Levi refused to check his morality at the door when it came to Israel.  Though an ardent Zionist for many years, he was not a man who could stand idly by and not speak his mind when he thought that things were wrong.

For his outspoken and courageous stand on the Lebanon War, Levi found himself attacked by Fernanda Eberstadt in the October 1985 issue of Norman Podhoretz’s Commentary magazine. Shockingly, Eberstadt does not consider Levi “Jewish” enough:

As a writer, Primo Levi represents a relatively unfamiliar combination in the literature of the Nazi concentration camps.

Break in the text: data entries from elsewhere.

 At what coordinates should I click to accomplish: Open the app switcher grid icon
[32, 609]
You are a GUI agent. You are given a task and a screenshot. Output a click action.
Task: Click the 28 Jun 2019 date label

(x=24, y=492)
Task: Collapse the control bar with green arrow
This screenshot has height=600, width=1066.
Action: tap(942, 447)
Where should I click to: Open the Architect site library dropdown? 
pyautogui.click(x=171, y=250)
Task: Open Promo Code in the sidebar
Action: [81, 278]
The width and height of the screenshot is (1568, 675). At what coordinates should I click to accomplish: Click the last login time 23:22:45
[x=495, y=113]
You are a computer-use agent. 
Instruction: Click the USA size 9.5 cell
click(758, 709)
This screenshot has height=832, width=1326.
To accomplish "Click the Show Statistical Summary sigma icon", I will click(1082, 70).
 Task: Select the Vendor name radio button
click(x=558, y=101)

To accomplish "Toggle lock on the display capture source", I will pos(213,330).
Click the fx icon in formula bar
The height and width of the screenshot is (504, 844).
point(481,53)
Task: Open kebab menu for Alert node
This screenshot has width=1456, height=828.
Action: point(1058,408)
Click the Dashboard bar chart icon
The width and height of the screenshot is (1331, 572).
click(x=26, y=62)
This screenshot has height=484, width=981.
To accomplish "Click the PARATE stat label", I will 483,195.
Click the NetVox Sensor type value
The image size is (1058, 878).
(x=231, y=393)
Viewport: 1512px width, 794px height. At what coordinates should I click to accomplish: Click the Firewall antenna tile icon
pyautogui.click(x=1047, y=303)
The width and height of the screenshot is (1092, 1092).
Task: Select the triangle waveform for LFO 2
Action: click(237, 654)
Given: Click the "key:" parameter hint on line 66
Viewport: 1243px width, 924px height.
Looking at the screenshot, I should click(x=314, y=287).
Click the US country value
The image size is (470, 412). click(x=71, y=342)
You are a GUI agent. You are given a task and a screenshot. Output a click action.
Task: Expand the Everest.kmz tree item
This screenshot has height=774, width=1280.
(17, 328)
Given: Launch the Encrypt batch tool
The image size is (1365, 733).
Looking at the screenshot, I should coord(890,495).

He is a survivor without Jewish—or, more specifically, without East European—inflections, a memoirist endowed with all the fruits of a classical Mediterranean education, an aesthete, a skeptic, a mild, equable, and eminently civilized man who is more at home in Dante and Homer than in the Bible. Some of the qualities he brings to his work—secularism, cultivation, elitism (coupled with an attitude of amused affection toward the common man), and a lack of deep familiarity with Jewish history or religion—are typical of his generation of Italian Jewish writers. Virtues that are his alone include precision, economy, subtlety, a dry and rueful wit, an intimate understanding of the dramatic potential of understatement, and a certain frigidity of manner which combines effectively with the explosiveness of his subject matter.

Levi responded to the vicious attack in Commentary with a scathing letter to the editor that was published in the February 1986 issue.  The letter has now been republished in the Complete Works, volume 3, pp. 2719-2721.

Eberstadt never once explicitly mentions Levi’s attack on Begin and Israel’s Lebanon Invasion, but, in addition to the standard Anti-Sephardi racism, the article seethes with the a pent-up hostility towards those Jews who do not tow the party line.

It was a lesson that Wiesel understood very well, and it is well-nigh impossible to imagine him addressing the Israeli government as Levi did in 1982, just as it is difficult to imagine him speaking of the Holocaust in a way that does not emphasize a strictly Jewish ethnocentrism.

The Holocaust has been used in ways both legitimate and illegitimate and it has often been difficult to ferret out the differences.  At one point Zionists were silent on the issue of the Holocaust, seeing European Jews as cowards, but over time began to realize that the tragedy could be used for HASBARAH purposes.

The catastrophe of the Holocaust is one that will continue to eat away at all of us and our reading of the texts of survivors like Elie Wiesel and Primo Levi will serve as a key entry-point in dealing with what is often an unspeakably painful examination of the very depths of human depravity.